• _TASK REQUIREMENTS_:
Pictures are to be omitted. Output only the lines from the one containing "The height and" through the end of the data, word for word.

Saved entries:

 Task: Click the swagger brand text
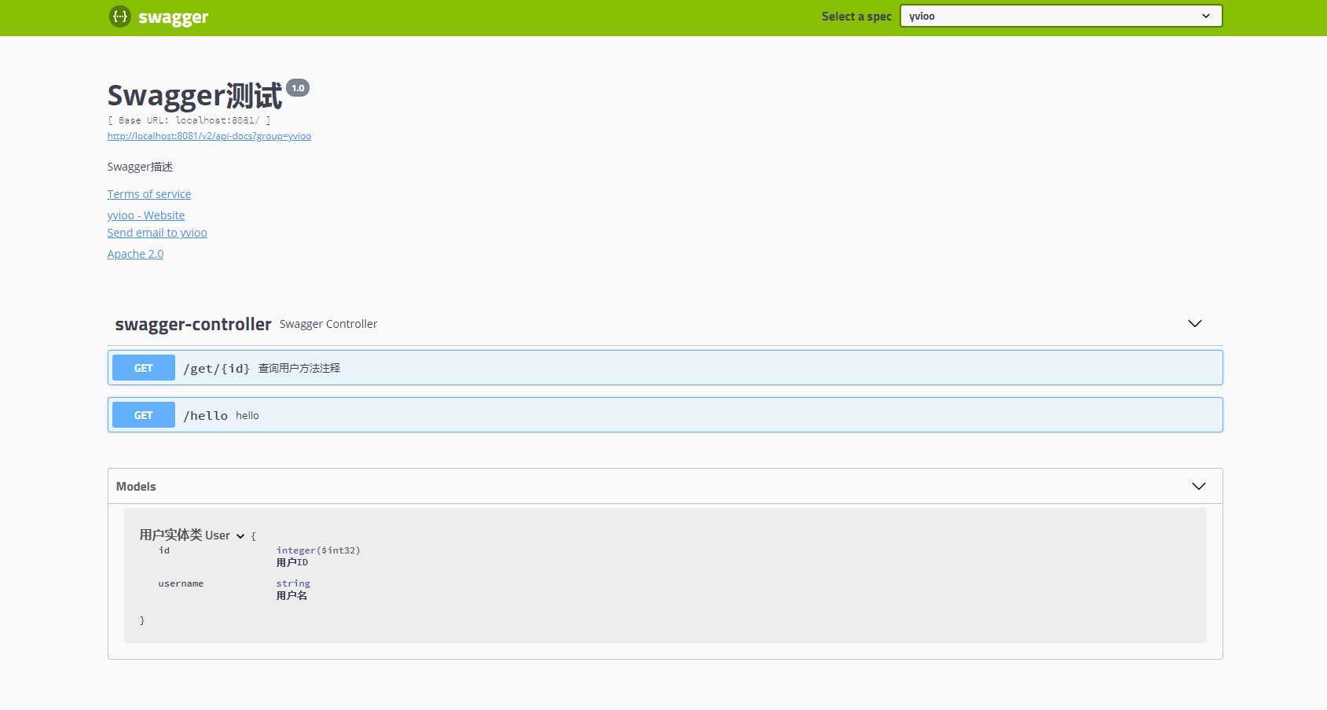[173, 17]

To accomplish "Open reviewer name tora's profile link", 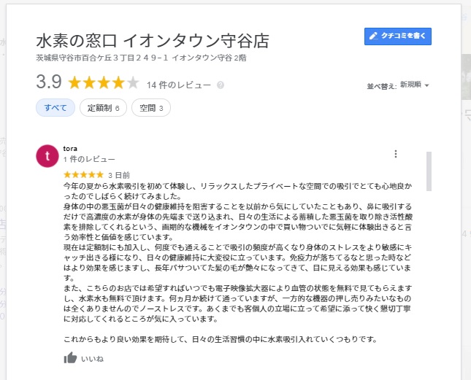I will tap(70, 148).
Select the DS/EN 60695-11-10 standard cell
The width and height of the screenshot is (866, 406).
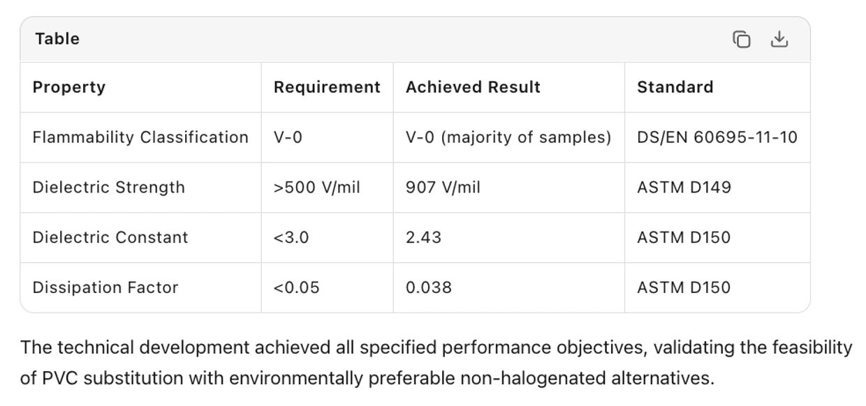point(717,137)
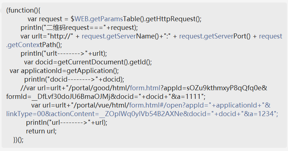This screenshot has height=151, width=288.
Task: Click the println "urlt-------->" line
Action: (64, 54)
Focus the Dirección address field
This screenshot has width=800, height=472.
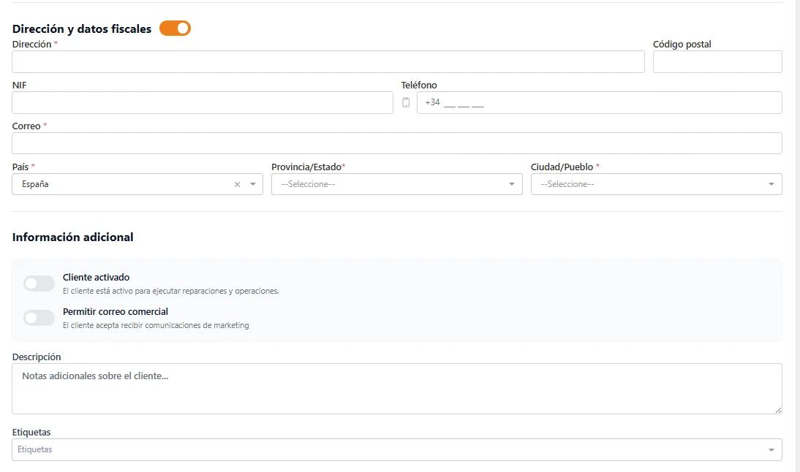tap(328, 62)
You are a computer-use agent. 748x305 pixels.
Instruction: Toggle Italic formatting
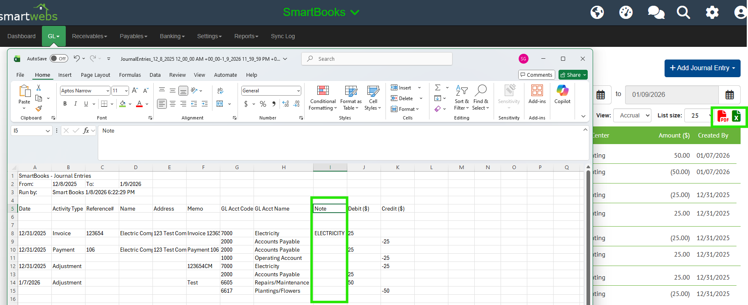tap(76, 104)
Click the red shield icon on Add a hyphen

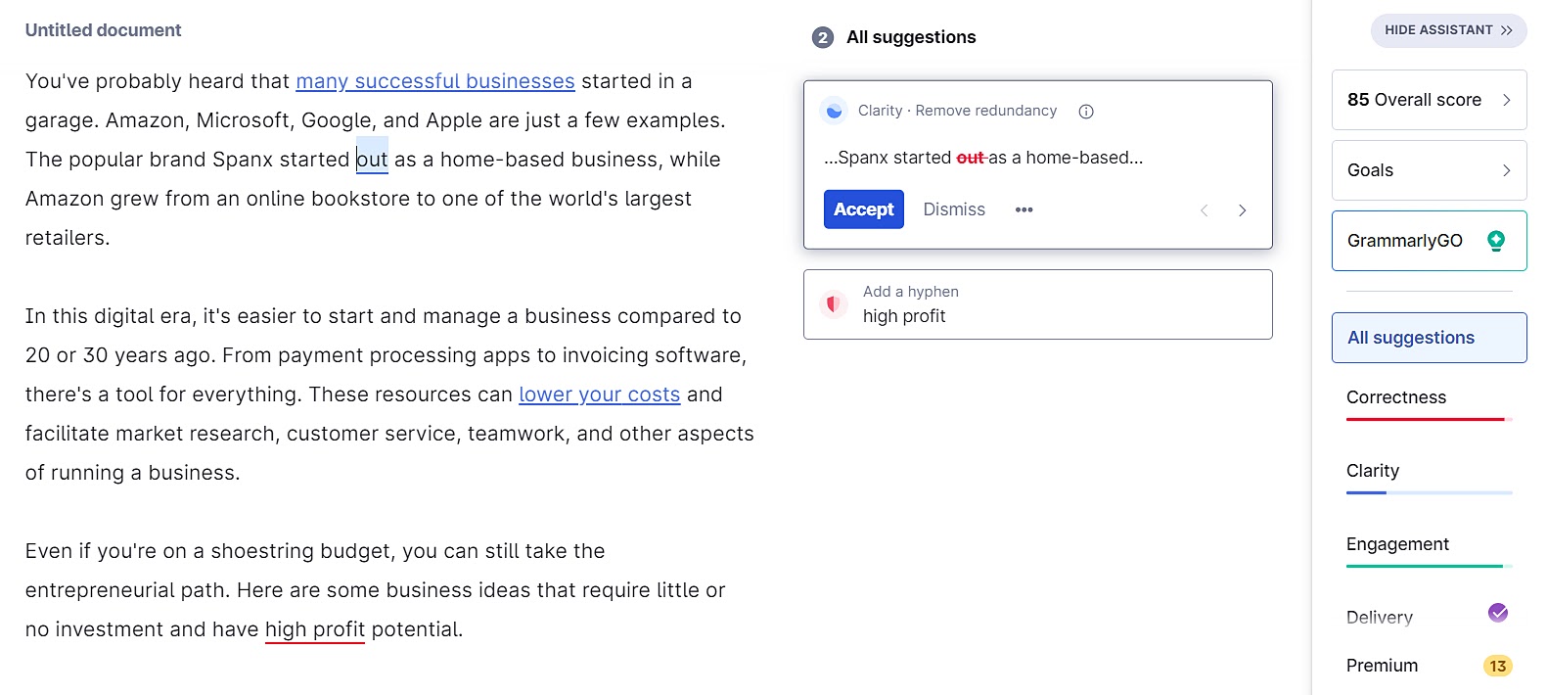(x=833, y=304)
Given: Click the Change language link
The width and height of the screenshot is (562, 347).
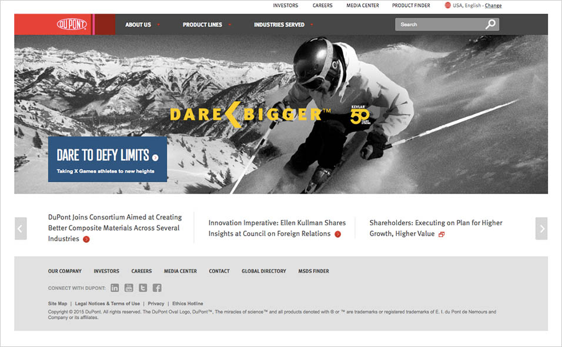Looking at the screenshot, I should point(493,5).
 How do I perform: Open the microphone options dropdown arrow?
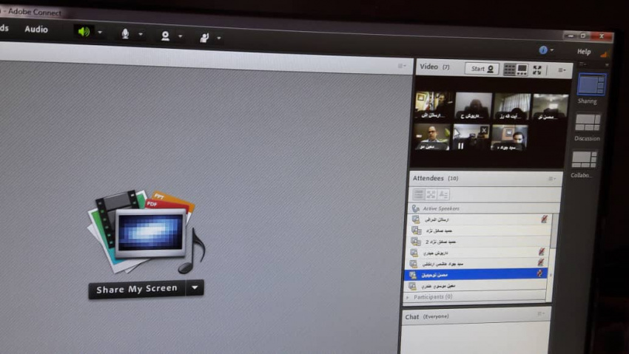coord(141,35)
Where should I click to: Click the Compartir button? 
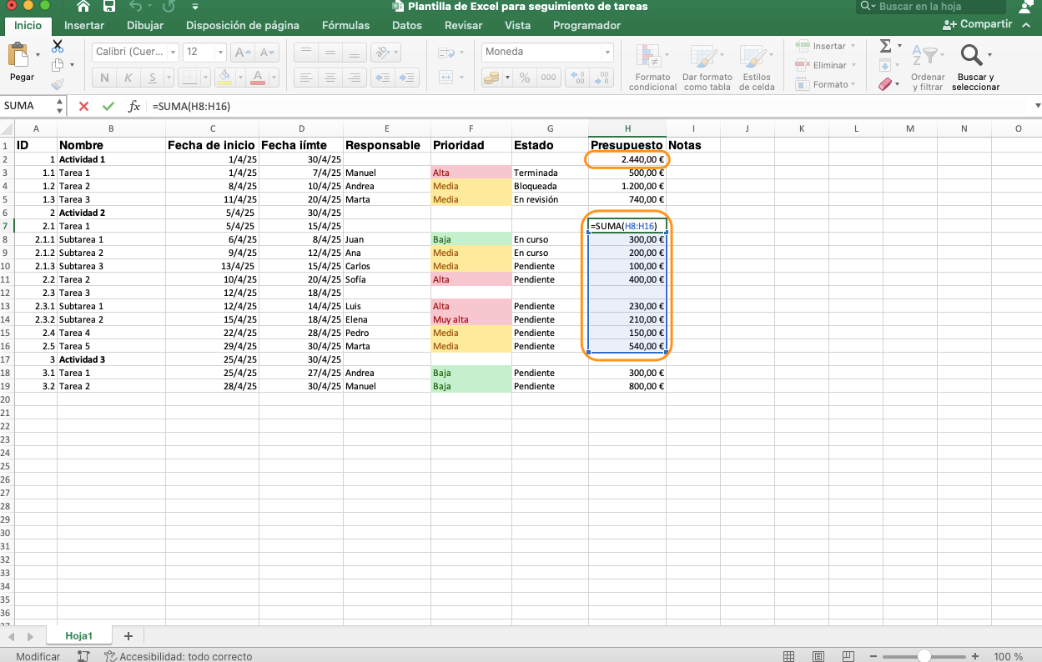point(977,23)
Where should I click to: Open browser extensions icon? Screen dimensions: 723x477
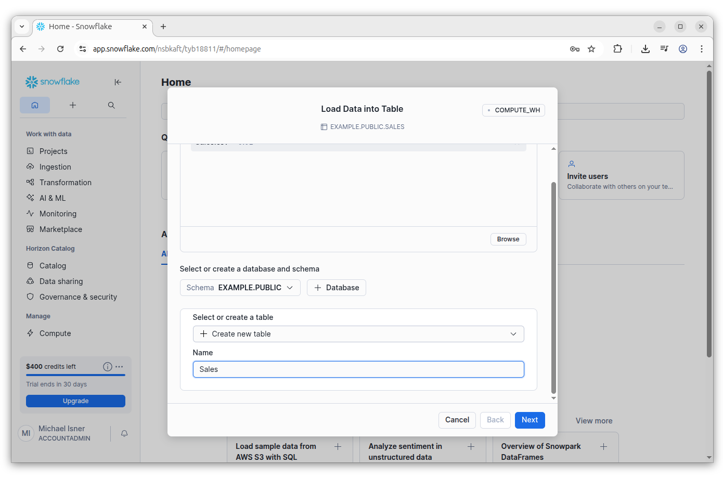617,49
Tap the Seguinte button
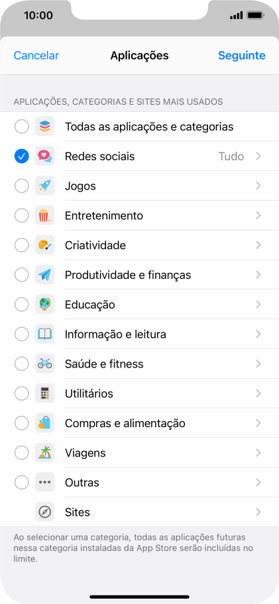Screen dimensions: 279x604 pyautogui.click(x=242, y=56)
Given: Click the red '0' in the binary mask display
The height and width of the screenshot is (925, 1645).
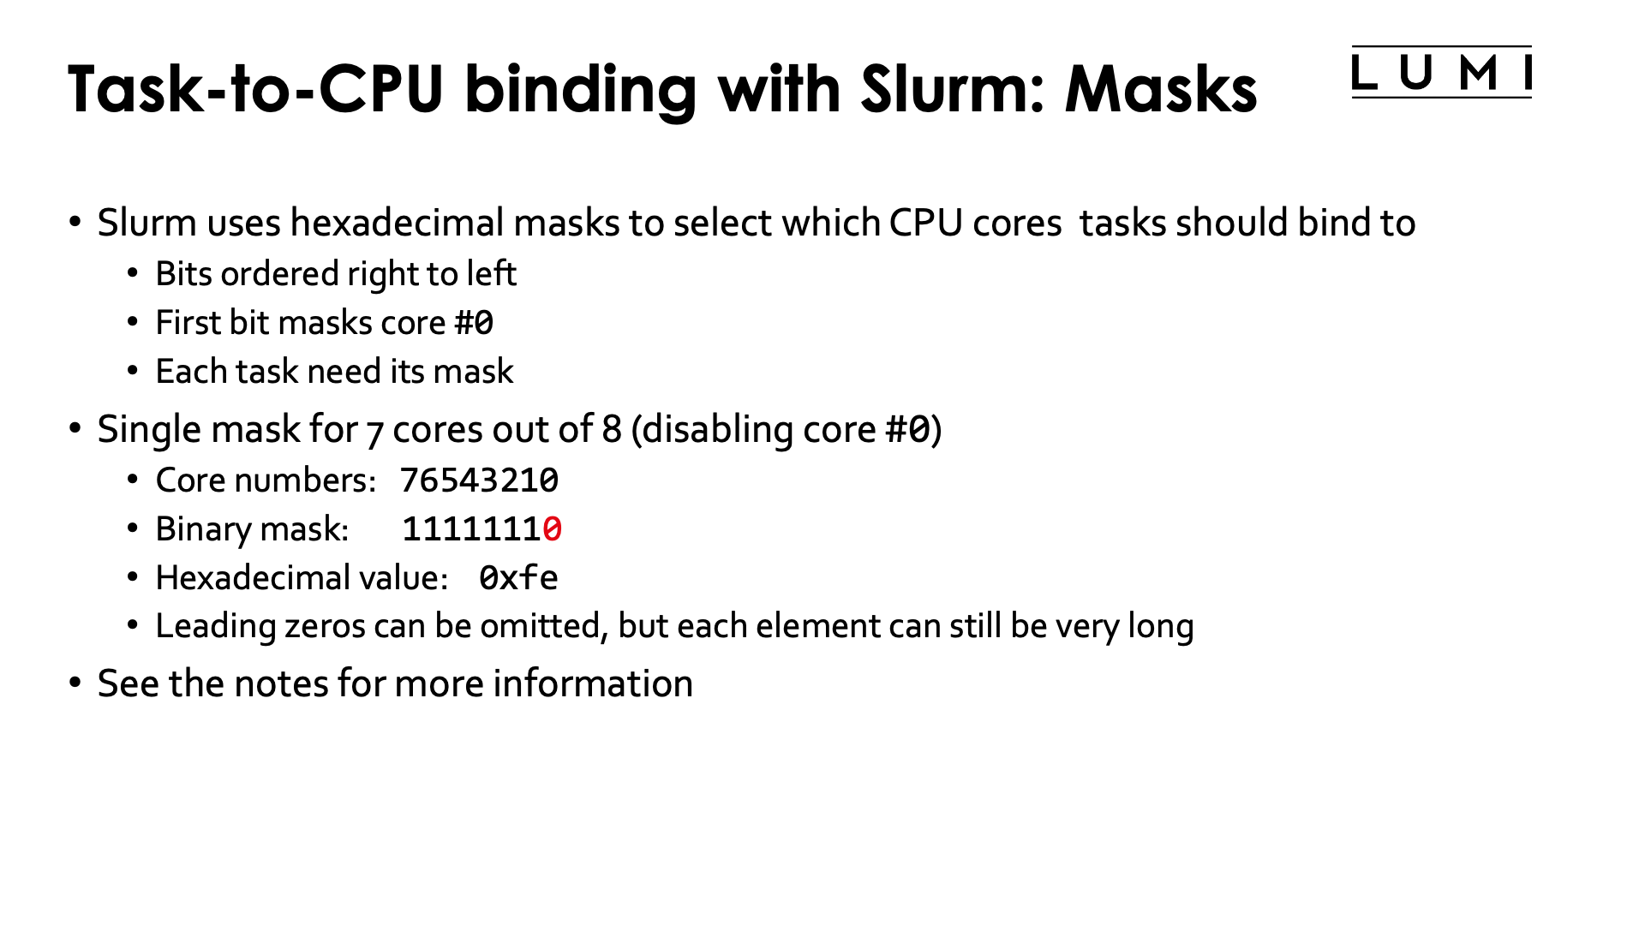Looking at the screenshot, I should [556, 528].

• _WRITTEN ANSWER_:
The height and width of the screenshot is (925, 1645).
Looking at the screenshot, I should [556, 528].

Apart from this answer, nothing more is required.